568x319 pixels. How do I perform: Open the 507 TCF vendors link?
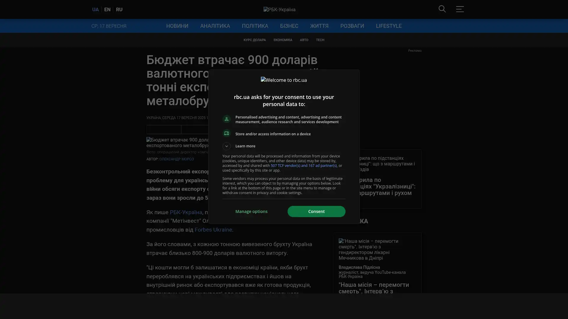pos(304,166)
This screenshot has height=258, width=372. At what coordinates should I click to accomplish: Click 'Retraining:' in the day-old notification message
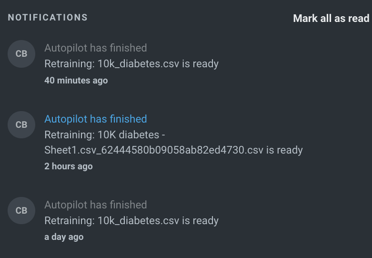click(69, 221)
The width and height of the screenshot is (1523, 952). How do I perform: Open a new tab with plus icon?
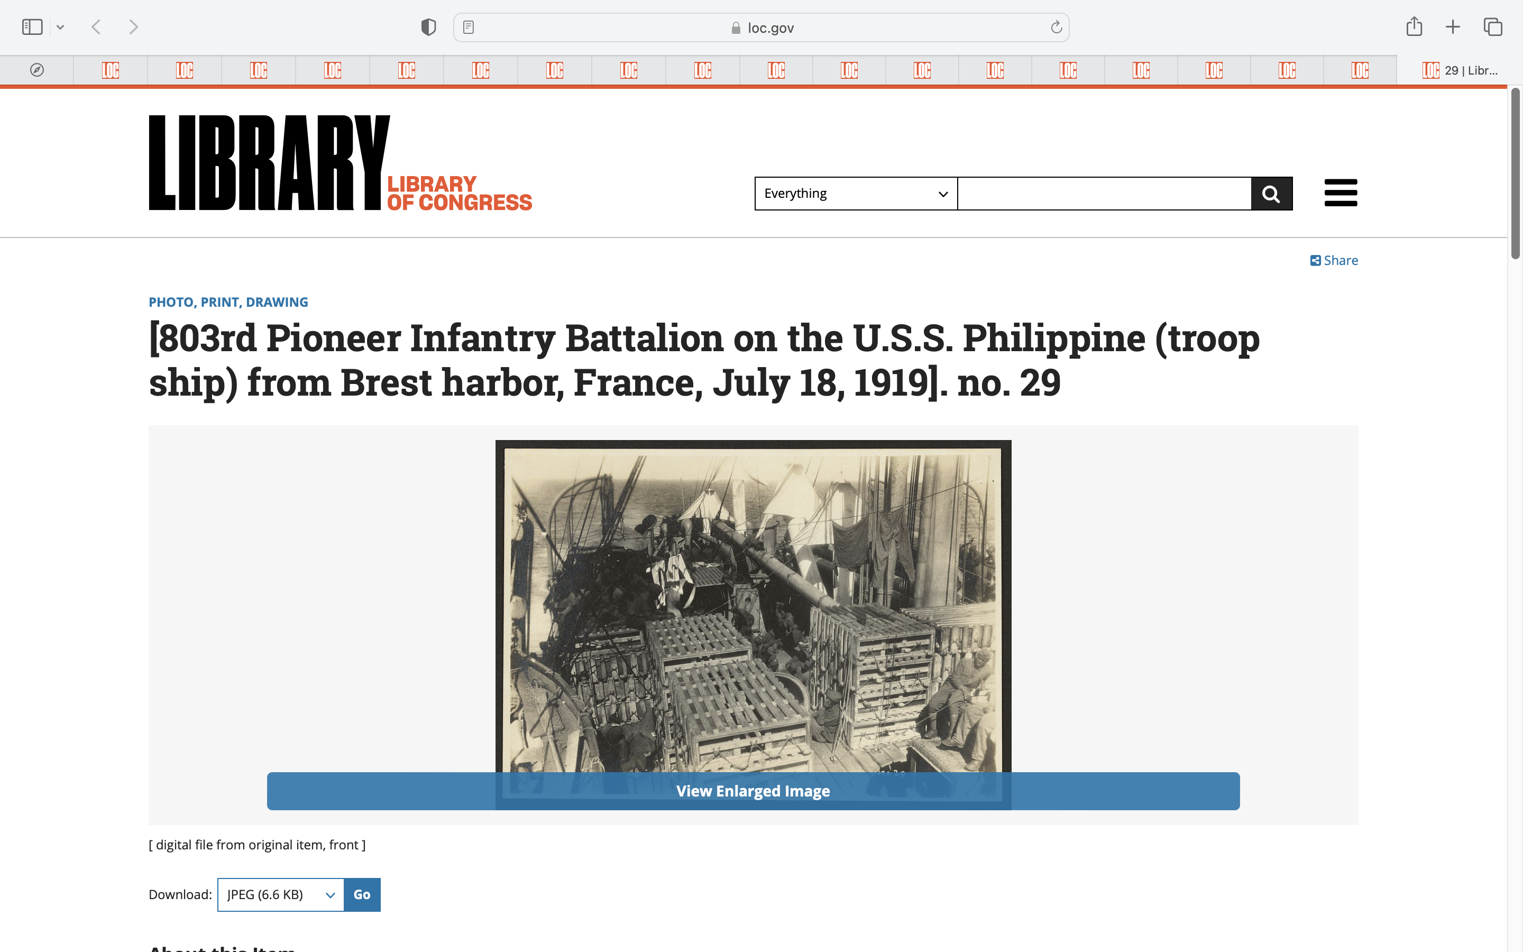(1453, 27)
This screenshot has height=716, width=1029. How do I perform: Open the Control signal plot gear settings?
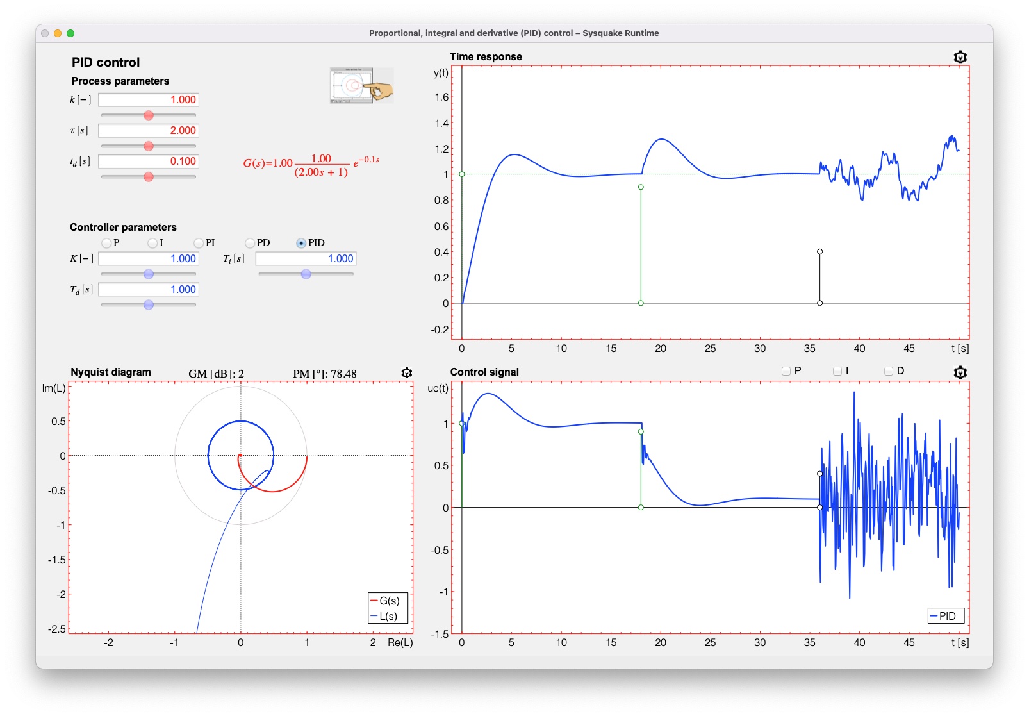(959, 372)
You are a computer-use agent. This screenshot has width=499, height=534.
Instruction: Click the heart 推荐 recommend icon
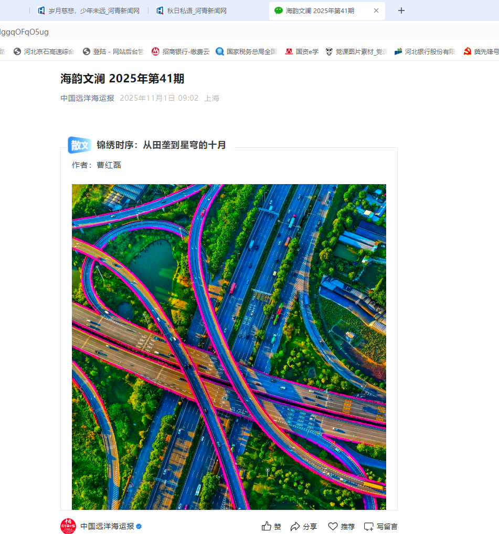333,526
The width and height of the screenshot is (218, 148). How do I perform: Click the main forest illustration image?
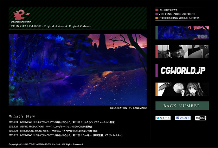click(x=77, y=70)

* Stated goal:
Please put every line of the items above into a Markdown table with the columns "No." and "Text", numbering the rows and skipping blank lines. Leave the pictures out of the answer.

* Reply:
| No. | Text |
|---|---|
| 1 | 568x319 pixels. How do I perform: Open the 507 TCF vendors link? |
| 2 | pos(304,166) |
| 3 | This screenshot has height=258, width=372. At what coordinates should I click to accomplish: Click 'Retraining:' in the day-old notification message |
| 4 | click(69, 221) |
| 5 | The width and height of the screenshot is (1523, 952). How do I perform: Open a new tab with plus icon? |
| 6 | (1453, 27) |
| 7 | This screenshot has height=716, width=1029. How do I perform: Open the Control signal plot gear settings? |
| 8 | (959, 372) |
| 9 | You are a computer-use agent. This screenshot has width=499, height=534. |
| 10 | Instruction: Click the heart 推荐 recommend icon |
| 11 | 333,526 |
| 12 | The width and height of the screenshot is (218, 148). How do I perform: Click the main forest illustration image? |
| 13 | click(x=77, y=70) |